-- Material to process --
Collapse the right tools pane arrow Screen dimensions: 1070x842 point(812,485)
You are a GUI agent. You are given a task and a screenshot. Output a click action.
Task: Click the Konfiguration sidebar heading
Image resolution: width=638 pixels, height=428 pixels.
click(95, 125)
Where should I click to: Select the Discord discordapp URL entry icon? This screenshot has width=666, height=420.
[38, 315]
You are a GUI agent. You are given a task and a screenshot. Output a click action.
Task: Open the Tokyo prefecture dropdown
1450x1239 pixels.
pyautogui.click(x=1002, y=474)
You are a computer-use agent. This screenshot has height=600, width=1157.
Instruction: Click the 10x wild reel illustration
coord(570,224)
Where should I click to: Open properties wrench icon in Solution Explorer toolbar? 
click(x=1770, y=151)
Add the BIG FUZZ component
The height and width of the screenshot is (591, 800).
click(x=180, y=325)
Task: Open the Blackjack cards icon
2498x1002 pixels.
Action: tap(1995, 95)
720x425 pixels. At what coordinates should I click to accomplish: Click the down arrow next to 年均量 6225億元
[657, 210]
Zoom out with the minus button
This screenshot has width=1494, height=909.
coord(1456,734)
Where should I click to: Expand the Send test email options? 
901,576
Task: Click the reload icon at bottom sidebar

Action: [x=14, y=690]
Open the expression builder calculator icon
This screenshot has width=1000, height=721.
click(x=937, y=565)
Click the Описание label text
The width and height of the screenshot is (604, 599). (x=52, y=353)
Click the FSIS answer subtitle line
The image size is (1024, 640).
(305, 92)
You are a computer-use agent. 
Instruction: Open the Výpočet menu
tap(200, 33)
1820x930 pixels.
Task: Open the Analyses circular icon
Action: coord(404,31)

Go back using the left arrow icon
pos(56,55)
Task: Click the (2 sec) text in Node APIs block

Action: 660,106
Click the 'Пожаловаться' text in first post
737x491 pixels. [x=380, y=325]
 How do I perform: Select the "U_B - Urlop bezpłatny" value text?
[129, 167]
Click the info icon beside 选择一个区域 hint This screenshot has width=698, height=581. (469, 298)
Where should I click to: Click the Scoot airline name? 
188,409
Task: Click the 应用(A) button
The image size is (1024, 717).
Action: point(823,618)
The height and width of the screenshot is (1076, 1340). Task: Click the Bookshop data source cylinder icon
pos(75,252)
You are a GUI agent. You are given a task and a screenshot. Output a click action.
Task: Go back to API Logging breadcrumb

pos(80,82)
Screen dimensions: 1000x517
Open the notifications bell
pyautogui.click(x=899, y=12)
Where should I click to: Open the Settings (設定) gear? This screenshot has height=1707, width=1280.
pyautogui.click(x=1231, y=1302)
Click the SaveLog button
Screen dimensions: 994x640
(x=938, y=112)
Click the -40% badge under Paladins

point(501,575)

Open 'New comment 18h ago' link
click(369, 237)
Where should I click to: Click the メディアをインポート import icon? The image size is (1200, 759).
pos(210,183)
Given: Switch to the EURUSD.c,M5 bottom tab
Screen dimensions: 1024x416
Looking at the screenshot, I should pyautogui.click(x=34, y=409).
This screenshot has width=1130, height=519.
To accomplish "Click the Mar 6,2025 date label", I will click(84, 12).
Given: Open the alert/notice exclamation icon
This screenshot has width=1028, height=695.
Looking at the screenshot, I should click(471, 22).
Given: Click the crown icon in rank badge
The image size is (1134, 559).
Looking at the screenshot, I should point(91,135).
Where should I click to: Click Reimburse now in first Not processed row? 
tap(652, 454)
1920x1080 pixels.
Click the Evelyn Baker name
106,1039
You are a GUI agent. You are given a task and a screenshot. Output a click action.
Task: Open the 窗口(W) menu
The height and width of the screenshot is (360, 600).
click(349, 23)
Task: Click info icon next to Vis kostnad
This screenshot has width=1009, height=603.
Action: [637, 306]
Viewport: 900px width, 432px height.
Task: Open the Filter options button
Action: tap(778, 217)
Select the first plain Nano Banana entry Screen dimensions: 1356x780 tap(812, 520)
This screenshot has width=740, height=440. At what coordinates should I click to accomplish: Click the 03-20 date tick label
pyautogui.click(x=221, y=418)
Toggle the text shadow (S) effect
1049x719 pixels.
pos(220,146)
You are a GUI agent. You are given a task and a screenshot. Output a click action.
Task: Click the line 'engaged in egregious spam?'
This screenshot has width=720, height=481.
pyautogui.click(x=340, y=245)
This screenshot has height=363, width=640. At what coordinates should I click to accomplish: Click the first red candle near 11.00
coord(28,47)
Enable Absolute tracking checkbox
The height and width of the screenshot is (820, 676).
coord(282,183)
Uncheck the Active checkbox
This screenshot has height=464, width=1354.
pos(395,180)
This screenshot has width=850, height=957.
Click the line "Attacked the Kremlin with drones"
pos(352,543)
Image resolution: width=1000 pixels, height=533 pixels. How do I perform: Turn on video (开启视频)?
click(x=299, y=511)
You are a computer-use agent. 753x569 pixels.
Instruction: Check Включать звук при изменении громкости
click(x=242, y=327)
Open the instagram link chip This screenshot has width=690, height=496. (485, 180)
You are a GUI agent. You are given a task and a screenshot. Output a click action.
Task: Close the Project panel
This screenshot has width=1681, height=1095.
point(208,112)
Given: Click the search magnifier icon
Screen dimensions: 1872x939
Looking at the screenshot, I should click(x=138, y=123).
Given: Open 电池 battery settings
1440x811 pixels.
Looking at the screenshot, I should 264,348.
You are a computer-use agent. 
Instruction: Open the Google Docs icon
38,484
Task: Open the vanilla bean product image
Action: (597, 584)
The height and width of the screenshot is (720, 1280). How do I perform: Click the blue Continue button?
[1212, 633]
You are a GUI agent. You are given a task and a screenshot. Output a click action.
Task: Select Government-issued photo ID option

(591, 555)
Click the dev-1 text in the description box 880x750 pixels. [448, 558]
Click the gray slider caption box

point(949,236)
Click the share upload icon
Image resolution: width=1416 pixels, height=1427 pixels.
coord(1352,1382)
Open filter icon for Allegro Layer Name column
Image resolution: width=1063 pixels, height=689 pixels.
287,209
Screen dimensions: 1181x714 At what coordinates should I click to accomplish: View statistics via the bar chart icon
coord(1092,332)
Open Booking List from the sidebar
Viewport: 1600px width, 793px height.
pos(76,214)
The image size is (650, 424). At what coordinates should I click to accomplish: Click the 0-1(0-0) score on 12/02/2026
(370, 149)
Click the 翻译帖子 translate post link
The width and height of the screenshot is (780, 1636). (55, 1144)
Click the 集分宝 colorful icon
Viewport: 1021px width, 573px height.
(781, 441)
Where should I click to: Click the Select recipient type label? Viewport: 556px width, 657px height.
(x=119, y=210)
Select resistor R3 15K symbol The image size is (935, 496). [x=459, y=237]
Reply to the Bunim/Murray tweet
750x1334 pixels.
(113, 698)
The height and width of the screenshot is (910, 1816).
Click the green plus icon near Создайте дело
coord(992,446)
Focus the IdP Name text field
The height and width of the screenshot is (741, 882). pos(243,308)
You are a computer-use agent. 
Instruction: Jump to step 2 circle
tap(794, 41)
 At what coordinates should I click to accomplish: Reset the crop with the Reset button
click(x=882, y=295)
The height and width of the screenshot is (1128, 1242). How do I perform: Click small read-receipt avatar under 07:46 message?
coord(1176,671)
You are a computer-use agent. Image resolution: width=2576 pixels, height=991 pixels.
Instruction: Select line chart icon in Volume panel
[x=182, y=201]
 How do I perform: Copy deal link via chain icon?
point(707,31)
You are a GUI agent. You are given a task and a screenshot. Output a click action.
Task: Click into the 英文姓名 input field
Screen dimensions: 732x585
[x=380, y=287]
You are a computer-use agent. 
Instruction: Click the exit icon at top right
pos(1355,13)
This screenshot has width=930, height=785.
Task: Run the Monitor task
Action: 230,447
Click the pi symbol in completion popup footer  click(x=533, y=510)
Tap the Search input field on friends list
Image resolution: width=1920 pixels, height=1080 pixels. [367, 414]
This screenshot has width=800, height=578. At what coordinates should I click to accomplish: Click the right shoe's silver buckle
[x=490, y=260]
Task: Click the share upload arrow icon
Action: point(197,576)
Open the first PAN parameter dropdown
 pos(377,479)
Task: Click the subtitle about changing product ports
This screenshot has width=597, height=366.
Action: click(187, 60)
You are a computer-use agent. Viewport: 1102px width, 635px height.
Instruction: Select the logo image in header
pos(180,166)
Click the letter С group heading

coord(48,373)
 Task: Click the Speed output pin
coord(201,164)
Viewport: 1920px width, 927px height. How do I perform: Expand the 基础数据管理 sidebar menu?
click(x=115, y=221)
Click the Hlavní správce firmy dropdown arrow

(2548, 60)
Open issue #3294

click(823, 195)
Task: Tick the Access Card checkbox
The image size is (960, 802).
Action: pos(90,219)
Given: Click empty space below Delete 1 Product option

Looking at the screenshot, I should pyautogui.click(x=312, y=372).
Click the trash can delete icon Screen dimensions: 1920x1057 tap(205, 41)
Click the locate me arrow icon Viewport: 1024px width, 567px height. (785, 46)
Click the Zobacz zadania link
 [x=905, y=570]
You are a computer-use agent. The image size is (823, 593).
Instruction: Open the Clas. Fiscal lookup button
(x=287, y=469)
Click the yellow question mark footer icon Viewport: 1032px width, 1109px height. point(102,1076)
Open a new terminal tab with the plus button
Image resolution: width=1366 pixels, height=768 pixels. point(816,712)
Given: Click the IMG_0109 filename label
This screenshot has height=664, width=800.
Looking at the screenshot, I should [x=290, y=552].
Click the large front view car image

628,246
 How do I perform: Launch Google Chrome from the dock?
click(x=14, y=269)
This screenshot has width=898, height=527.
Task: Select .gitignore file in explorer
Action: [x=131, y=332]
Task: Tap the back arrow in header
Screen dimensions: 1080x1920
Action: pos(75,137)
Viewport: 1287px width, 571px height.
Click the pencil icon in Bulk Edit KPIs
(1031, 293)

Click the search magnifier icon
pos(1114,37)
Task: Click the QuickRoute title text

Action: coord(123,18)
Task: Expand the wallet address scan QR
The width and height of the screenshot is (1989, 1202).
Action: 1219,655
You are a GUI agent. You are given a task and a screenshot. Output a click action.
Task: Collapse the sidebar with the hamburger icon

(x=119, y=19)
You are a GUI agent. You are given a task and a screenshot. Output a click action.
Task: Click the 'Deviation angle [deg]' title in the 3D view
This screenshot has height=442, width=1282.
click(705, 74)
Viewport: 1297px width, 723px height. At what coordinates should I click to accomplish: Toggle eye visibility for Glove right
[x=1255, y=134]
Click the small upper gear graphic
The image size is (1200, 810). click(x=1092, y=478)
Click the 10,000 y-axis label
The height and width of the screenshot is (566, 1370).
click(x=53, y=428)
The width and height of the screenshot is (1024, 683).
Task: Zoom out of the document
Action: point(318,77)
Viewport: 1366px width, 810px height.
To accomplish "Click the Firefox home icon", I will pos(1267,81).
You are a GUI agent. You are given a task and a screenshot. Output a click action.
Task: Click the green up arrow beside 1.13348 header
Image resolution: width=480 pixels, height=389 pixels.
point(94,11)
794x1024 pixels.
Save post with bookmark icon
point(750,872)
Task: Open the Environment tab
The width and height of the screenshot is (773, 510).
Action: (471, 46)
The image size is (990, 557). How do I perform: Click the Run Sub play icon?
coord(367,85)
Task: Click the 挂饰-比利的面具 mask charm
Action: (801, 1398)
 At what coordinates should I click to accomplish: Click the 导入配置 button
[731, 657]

-- Activity --
Lines of the listing above that contain the word "subtitle" must all be copied.

-- Solution to this exercise --
Click the FSIS answer subtitle line
Task: Click the subtitle about changing product ports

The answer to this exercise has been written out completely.